RISK MITIGATION/INSURANCE: In case of risk occurrence and supply disruptions, follow up through insurance policies to ensure a speedy recovery of occurred damage.
EMERGENCY SUPPLIES: Activation of the standby/emergency/backup supply plan as per the most cost effective solutions at hand.
DEMAND MANAGEMENT: Effective price hike and cost reduction catering to the product/peripheral/component in crisis/abundance respectively.
CONCLUSIONS, RECOMMENDATION, IMPLICATIONS FOR FUTURE RESEARCH:
After a close analysis of the Dell direct value supply chain system considering the impact that a natural calamity( the Taiwan earthquake) had over the supply chain of various computer systems manufacturers including Dell , the proposition is finally based on the framework by Manuj and Mentzer(2008) . The overall objective of Manuj and Mentzer(2008) model is to "reduce the impact of disruption" by supporting the development of supply chain design strategies that, taking into consideration the determinants of supply chain resilience discussed above, result in reduced impacts on total supply chain performance as well as in shorter recovery times should a disaster occur. Thus, this framework can allow the decision maker to display how different supply chain resilience strategies work and to compare the results. Such analysis ultimately can be used to propose recommendations for the design of supply chains in view of attaining network resilience.
As recommendations to a highly lean and agile supply chain with respect to risk mitigation and resilience the adoption strategies should proactively include the following characteristics:
POSTPONEMENT OF PROCUREMENT TIME IN CASE OF RISK IDENTIFICATION, DETECTION OR MITIGATION: this implies that parts should be procured only after the customer places the order in order to provide better cash flow and low inventory costs.

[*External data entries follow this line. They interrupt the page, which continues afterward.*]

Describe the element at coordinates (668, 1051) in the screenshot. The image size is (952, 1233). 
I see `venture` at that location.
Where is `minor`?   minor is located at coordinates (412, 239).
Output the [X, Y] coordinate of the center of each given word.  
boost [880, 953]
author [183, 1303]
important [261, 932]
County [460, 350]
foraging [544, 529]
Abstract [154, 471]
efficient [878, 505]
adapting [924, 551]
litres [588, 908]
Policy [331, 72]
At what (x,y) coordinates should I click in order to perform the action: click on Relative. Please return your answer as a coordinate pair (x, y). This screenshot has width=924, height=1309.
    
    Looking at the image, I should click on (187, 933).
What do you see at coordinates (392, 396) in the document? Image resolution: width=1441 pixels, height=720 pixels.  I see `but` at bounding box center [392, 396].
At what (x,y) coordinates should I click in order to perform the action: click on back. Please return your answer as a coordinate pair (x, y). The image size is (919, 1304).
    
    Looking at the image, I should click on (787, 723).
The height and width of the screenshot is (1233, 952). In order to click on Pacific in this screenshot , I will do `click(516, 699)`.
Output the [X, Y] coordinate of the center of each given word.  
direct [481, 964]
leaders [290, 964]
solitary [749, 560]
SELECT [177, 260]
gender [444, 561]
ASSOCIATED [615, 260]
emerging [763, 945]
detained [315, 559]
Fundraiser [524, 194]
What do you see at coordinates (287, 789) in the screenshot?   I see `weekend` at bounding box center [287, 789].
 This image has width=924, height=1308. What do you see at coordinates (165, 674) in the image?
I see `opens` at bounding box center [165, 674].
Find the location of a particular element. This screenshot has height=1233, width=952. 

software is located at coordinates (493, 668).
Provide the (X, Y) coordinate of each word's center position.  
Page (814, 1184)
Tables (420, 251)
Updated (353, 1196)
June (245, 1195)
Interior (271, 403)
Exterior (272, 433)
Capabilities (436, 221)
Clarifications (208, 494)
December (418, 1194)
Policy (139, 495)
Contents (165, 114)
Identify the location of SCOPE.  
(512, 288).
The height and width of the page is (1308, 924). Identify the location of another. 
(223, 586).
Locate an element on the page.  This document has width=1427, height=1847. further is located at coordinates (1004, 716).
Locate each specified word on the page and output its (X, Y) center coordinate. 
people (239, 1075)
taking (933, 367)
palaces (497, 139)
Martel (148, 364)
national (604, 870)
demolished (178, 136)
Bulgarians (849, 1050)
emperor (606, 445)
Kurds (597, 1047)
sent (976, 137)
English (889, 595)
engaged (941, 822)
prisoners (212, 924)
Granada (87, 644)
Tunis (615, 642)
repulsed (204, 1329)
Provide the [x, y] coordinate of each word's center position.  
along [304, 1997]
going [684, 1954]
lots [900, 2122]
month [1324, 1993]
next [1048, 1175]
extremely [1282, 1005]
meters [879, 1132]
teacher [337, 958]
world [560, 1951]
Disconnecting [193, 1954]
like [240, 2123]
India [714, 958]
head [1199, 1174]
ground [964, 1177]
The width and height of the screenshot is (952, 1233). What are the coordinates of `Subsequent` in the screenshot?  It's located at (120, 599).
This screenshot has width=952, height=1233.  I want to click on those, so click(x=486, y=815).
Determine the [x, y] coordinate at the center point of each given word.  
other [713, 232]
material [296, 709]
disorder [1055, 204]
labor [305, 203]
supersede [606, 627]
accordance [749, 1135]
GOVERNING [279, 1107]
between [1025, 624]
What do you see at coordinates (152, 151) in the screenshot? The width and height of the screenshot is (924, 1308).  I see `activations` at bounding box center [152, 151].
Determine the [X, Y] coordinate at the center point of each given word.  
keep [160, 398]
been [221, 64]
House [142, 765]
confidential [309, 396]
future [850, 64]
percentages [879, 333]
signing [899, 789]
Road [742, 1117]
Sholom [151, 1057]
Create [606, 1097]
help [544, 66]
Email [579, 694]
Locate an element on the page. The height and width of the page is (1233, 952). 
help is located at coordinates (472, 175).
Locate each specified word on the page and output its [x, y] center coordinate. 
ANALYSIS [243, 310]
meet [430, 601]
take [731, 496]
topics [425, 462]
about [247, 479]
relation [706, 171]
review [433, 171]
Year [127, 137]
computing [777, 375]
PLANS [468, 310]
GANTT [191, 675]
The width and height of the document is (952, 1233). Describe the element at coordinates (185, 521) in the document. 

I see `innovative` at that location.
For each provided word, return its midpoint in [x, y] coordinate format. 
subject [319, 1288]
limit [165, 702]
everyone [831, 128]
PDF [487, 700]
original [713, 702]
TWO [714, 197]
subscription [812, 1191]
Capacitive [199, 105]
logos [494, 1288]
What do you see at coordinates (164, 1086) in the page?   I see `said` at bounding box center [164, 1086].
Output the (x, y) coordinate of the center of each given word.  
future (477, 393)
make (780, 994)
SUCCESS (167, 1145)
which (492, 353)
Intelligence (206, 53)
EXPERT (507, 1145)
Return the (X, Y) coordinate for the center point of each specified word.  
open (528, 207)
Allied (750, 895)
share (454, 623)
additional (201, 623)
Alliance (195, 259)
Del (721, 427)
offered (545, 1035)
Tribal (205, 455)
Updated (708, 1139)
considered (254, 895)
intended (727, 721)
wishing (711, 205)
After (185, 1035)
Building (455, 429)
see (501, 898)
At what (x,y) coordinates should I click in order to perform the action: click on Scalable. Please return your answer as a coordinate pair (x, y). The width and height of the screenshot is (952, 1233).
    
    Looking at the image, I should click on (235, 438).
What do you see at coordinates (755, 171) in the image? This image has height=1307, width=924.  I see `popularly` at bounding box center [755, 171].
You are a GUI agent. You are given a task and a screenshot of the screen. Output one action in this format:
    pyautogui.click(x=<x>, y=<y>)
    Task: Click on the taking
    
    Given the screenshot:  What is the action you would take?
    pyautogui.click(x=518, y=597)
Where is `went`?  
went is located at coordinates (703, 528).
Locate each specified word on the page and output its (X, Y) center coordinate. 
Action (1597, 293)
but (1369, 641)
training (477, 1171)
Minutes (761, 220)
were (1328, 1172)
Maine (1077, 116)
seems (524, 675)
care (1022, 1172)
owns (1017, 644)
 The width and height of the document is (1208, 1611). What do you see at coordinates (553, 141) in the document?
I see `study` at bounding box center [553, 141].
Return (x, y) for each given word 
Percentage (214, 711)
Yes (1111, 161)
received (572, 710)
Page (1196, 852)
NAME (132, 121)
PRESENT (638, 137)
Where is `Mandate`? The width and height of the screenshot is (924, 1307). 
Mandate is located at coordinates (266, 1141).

HEDGING: implies a highly proactive, globally distributed network of suppliers ensuring multiple sourcing and conveying a backup opportunity in case of an unplanned disruption.
RISK TRANSFER/RISK SHARING: implies transfer of risks through flexibility of contracts, price reductions, supplier base locations and variability of credit periods with respect to exchange rates.
SECURITY: implies security of goods over the supply chain pipeline through techniques like CTPAT, RFID, GPS and location and position mapping.
SCOPE FOR FUTURE RESEARCH:
Much of the research that has been done surrounding disruptions has focused on anticipating and planning for disruptions and is incorporated into the risk management literature. This has occurred because empirical research is inherently difficult in regard to disruptions. First, disruptions are normally unpredictable in their timing. Few disruptions have more than several hours or days warning (Murphy 2006), meaning that it can be difficult to place a researcher in the right place at the right time to gather any desired variables. Second, disruptions are also unpredictable in their frequency. A firm might allow researchers to have access to disruptions, but no one can guarantee how many disruptions will occur and what their attributes are. Hence the most prompt area of future research in supply chain disruption mapping should ideally be a framework, practice, method or technique that provides for the minimum dispersion among qualitative, modelling and empirical research and suggest more methods of risk prevention over a supply chain like Dell , wherein most of the emphasis is on risk resilience and mitigation because of the JIT methodology of supply chain practice.